=== Dataset ===

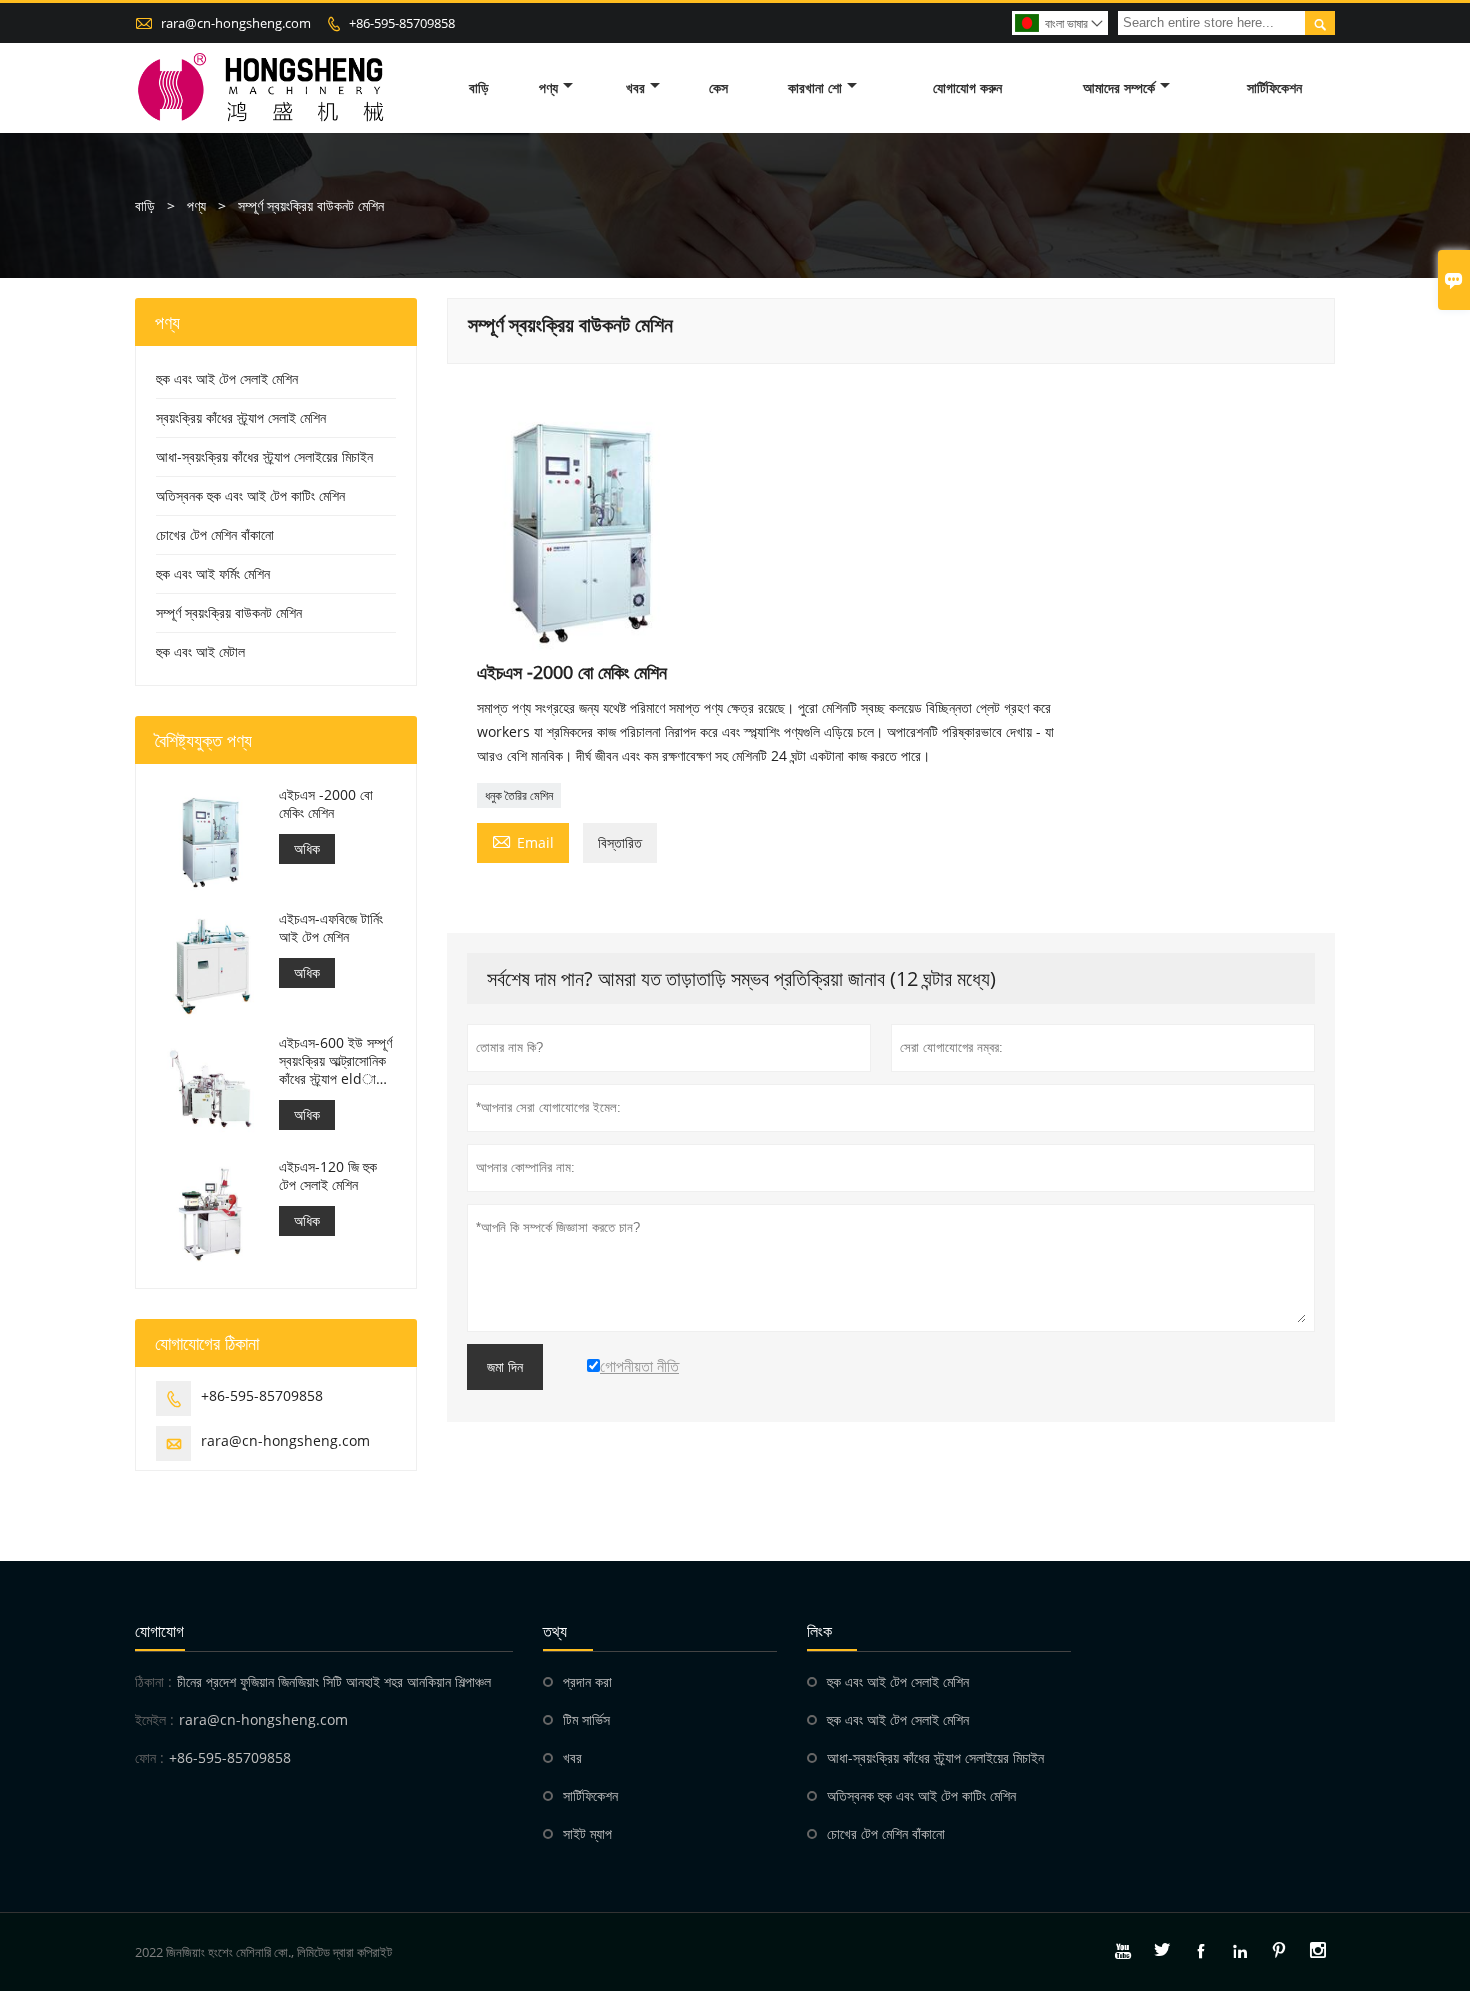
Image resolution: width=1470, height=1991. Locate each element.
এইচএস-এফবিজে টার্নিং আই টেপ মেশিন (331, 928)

===
=== Dataset ===

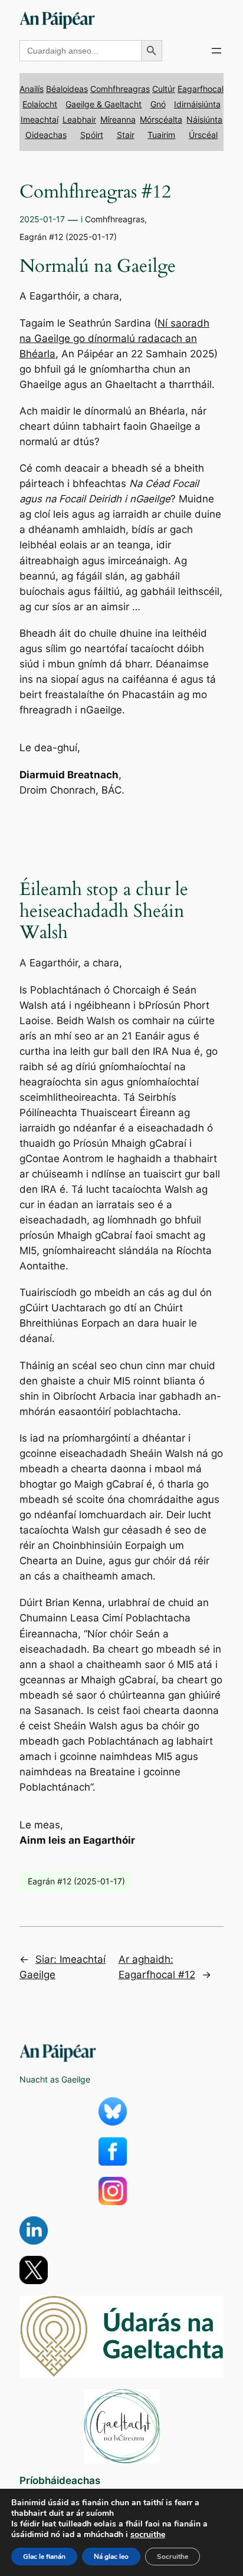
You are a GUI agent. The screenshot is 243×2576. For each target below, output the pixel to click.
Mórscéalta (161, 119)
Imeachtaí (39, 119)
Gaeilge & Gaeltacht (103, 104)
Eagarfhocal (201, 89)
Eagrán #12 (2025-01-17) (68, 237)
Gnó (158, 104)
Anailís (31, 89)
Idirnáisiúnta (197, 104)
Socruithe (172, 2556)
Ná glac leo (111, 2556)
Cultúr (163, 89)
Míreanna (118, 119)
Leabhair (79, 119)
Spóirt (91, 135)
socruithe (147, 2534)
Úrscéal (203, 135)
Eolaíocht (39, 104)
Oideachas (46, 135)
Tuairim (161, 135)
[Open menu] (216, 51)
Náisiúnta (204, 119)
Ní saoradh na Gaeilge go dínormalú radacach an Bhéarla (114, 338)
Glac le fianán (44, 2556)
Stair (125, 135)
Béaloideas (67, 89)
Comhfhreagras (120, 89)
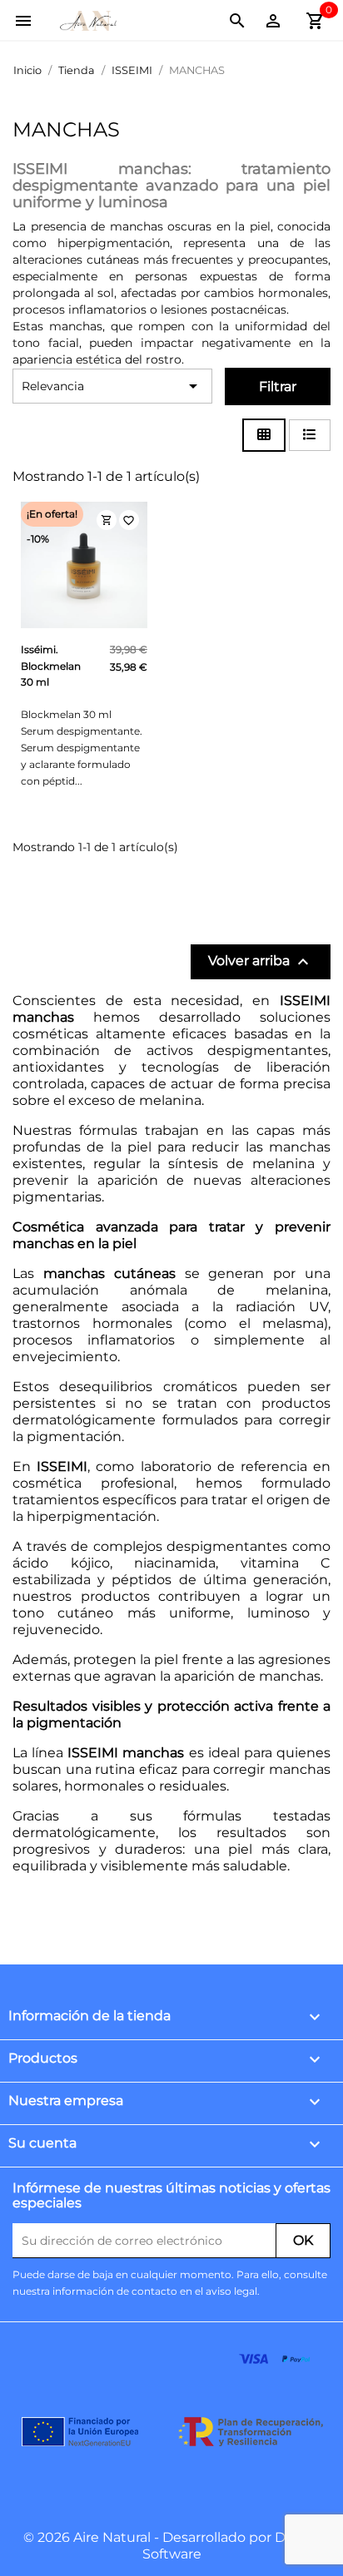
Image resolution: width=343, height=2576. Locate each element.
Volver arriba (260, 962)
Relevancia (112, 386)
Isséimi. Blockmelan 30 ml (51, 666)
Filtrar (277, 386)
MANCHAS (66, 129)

===

Your task is to list each line of the records with the word "Locate".

Your solution:
Image resolution: width=1470, height=1991. Locate each element.
Image resolution: width=343, height=2576. Locate each element.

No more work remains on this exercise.